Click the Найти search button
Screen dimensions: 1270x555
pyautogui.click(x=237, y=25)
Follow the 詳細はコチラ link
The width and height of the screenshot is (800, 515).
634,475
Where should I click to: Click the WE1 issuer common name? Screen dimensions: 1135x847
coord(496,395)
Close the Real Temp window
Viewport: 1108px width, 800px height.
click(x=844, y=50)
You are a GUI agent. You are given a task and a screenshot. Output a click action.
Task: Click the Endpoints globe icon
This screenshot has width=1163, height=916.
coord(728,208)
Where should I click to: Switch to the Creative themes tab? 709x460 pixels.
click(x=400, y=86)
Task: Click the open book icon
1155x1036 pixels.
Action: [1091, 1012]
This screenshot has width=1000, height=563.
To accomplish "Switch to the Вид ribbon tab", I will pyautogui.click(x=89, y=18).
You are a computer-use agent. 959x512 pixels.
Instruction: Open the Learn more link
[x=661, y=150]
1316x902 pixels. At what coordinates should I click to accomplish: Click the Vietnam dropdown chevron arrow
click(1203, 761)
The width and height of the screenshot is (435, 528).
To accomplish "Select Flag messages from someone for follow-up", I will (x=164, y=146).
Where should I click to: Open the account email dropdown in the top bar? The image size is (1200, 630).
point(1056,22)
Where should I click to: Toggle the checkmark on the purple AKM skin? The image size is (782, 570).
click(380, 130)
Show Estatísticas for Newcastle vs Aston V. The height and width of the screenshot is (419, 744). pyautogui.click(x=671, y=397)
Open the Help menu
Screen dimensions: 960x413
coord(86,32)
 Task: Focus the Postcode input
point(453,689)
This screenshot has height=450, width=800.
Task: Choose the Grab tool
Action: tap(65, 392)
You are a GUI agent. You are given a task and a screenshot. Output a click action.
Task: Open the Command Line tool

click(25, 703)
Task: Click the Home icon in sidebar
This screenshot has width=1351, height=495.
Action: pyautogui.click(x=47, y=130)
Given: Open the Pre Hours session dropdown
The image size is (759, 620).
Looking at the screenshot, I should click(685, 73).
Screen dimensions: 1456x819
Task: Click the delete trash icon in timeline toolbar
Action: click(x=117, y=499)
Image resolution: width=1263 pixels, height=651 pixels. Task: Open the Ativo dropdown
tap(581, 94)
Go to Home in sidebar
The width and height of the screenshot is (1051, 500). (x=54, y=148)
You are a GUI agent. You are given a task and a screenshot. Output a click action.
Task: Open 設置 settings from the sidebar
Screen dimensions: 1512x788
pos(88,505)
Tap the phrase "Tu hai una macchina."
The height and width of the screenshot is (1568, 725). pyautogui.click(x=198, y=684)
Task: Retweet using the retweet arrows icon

•••••

AIM OF THE EXERCISE
Rewrite the listing above, switching "sidebar" to "side panel" everywhere it appears and leaving everything else unchanged.

EXERCISE ANSWER
Click the Найти search button
Screen dimensions: 1270x555
pyautogui.click(x=237, y=25)
Follow the 詳細はコチラ link
The width and height of the screenshot is (800, 515).
634,475
Where should I click to: Click the WE1 issuer common name? Screen dimensions: 1135x847
coord(496,395)
Close the Real Temp window
Viewport: 1108px width, 800px height.
click(x=844, y=50)
You are a GUI agent. You are given a task and a screenshot. Output a click action.
Task: Click the Endpoints globe icon
This screenshot has width=1163, height=916.
coord(728,208)
Where should I click to: Switch to the Creative themes tab? 709x460 pixels.
click(x=400, y=86)
Task: Click the open book icon
1155x1036 pixels.
Action: [1091, 1012]
This screenshot has width=1000, height=563.
To accomplish "Switch to the Вид ribbon tab", I will pyautogui.click(x=89, y=18).
You are a computer-use agent. 959x512 pixels.
Instruction: Open the Learn more link
[x=661, y=150]
1316x902 pixels. At what coordinates should I click to accomplish: Click the Vietnam dropdown chevron arrow
click(1203, 761)
The width and height of the screenshot is (435, 528).
To accomplish "Select Flag messages from someone for follow-up", I will (x=164, y=146).
Where should I click to: Open the account email dropdown in the top bar? The image size is (1200, 630).
point(1056,22)
Where should I click to: Toggle the checkmark on the purple AKM skin? The image size is (782, 570).
click(380, 130)
Show Estatísticas for Newcastle vs Aston V. The height and width of the screenshot is (419, 744). pyautogui.click(x=671, y=397)
Open the Help menu
Screen dimensions: 960x413
coord(86,32)
 Task: Focus the Postcode input
point(453,689)
This screenshot has height=450, width=800.
Task: Choose the Grab tool
Action: tap(65, 392)
You are a GUI agent. You are given a task and a screenshot. Output a click action.
Task: Open the Command Line tool

click(25, 703)
Task: Click the Home icon in side panel
This screenshot has width=1351, height=495.
Action: pyautogui.click(x=47, y=130)
Given: Open the Pre Hours session dropdown
The image size is (759, 620).
Looking at the screenshot, I should click(685, 73).
Screen dimensions: 1456x819
Task: Click the delete trash icon in timeline toolbar
Action: click(x=117, y=499)
Image resolution: width=1263 pixels, height=651 pixels. Task: Open the Ativo dropdown
tap(581, 94)
Go to Home in side panel
The width and height of the screenshot is (1051, 500). (x=54, y=148)
You are a GUI agent. You are given a task and a screenshot. Output a click action.
Task: Open 設置 settings from the side panel
Screen dimensions: 1512x788
pos(88,505)
Tap the phrase "Tu hai una macchina."
The height and width of the screenshot is (1568, 725). pyautogui.click(x=198, y=684)
Task: Retweet using the retweet arrows icon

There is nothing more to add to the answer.